Endocrine Abstracts (2010) 22 P618

Long term safety of recombinant human growth hormone (rhGH) in patients treated during childhood

Giuseppe Reimondo1, Enrico Palmas1, Silvia Vannelli2, Jaele Bellone3, Simonetta Bellone5, Patrizia Matarazzo3, Valentina Gasco4, Alberto Borraccino6, Giuseppe Migliaretti6, Franco Cavallo6, Aldo Ravaglia1, Alberto Angeli1, Gianluca Aimaretti4 & Massimo Terzolo1

1Medicina Interna I ad indirizzo endocrinologico - AOU San Luigi, Orbassano, Italy; 2Auxologia - OIRM, Torino, Italy; 3Endocrinologia - OIRM, Torino, Italy; 4Endocrinologia - AOU Maggiore della Carità, Novara, Italy; 5Pediatria Medica - AOU Maggiore della Carità, Novara, Italy; 6Dip. Sanita’ Pubblica E Di Microbiologia, Torino, Italy; 7Pediatrician - Piedmont Region, Torino, Italy.

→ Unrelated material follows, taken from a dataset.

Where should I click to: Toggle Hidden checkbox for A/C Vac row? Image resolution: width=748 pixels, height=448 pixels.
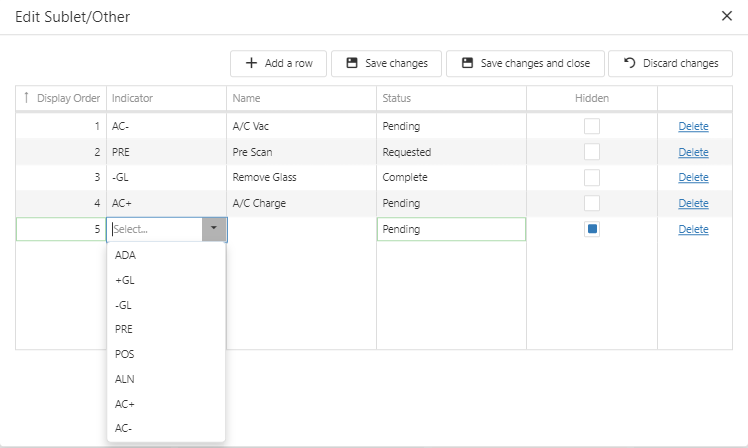click(x=592, y=126)
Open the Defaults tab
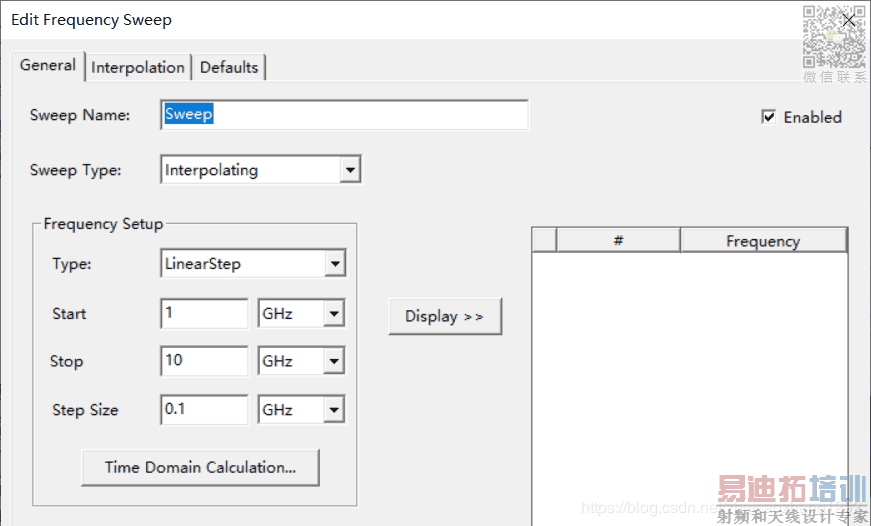The width and height of the screenshot is (871, 526). 229,68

The potential side effects of the rhGH therapy have been evaluated only during treatment and the accessible databases have been developed as a post-marketing surveillance only by the Companies distributing rhGH. Aim of the present study was to evaluate health consequences (metabolic diseases and/or malignancies) in adults previously treated with rhGH during childhood. We recruited 284 patients (median age at diagnosis 12 years, range 3–17) who underwent rhGH treatment between 1986 and 2000 at four tertiary referral centers in Piedmont and were treated for a median period of 36 months (range 12–132). Follow-up for this study was closed in December 2006. When patients started with rhGH therapy, none of them had diabetes mellitus or malignant neoplasia. We submitted by regular mail a questionnaire including the following requests: a) present weight and height, b) presence of diabetes, hypertension or dyslipidemia, c) other diseases (including neoplasia). The responders to the questionnaire, by mail or phone interview, were 193 (68%). To obtain follow-up information of the 91 non-responders the individual records were linked to the registry office of Piedmont Region and the registry of the National Institute of Statistics. During follow-up: 1 patient developed type 1 diabetes mellitus, 1 had a diagnosis of melanoma and 1 a synovial sarcoma, 8 patients reported dyslipidemia. None of the patients developed hypertension and cardiovascular events or died during follow-up. In a multiple regression analysis, BMI of the male patients at the time of administration of the questionnaire was inversely correlated to the rhGH dose (P<0.0001), whereas in female patients the association was not demonstrated. In conclusion, we did not observed an increased risk for metabolic diseases or malignancies in patients who were treated with rhGH until reaching the final height. In men, rhGH doses seems to influence BMI during adulthood.